**MATERIAL SHOWN**
================================
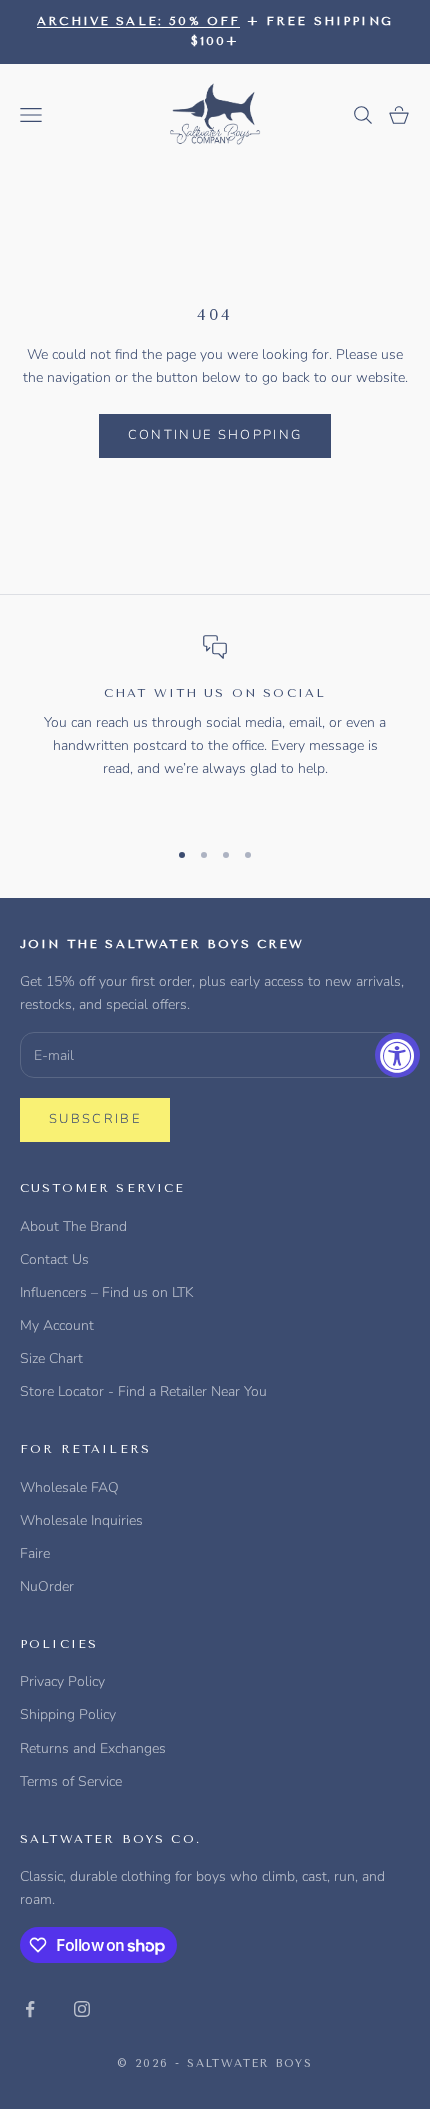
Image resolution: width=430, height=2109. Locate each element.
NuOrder (47, 1586)
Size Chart (51, 1358)
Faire (35, 1553)
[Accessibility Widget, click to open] (397, 1054)
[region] (215, 727)
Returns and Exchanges (93, 1748)
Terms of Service (71, 1781)
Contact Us (54, 1259)
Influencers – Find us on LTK (107, 1292)
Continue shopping (215, 435)
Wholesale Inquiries (81, 1520)
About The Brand (73, 1226)
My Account (57, 1325)
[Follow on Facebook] (30, 2009)
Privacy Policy (62, 1681)
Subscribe (95, 1119)
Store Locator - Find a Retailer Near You (143, 1391)
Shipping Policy (68, 1714)
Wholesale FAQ (69, 1487)
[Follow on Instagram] (82, 2009)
================================
**DIRECTIONS**
Starting from the line containing "[Accessibility Widget, click" and ending with the final line of the data, reproduce each line exactly as it appears, including no other lines.

**RESULT**
[Accessibility Widget, click to open] (397, 1054)
[region] (215, 727)
Returns and Exchanges (93, 1748)
Terms of Service (71, 1781)
Contact Us (54, 1259)
Influencers – Find us on LTK (107, 1292)
Continue shopping (215, 435)
Wholesale Inquiries (81, 1520)
About The Brand (73, 1226)
My Account (57, 1325)
[Follow on Facebook] (30, 2009)
Privacy Policy (62, 1681)
Subscribe (95, 1119)
Store Locator - Find a Retailer Near You (143, 1391)
Shipping Policy (68, 1714)
Wholesale FAQ (69, 1487)
[Follow on Instagram] (82, 2009)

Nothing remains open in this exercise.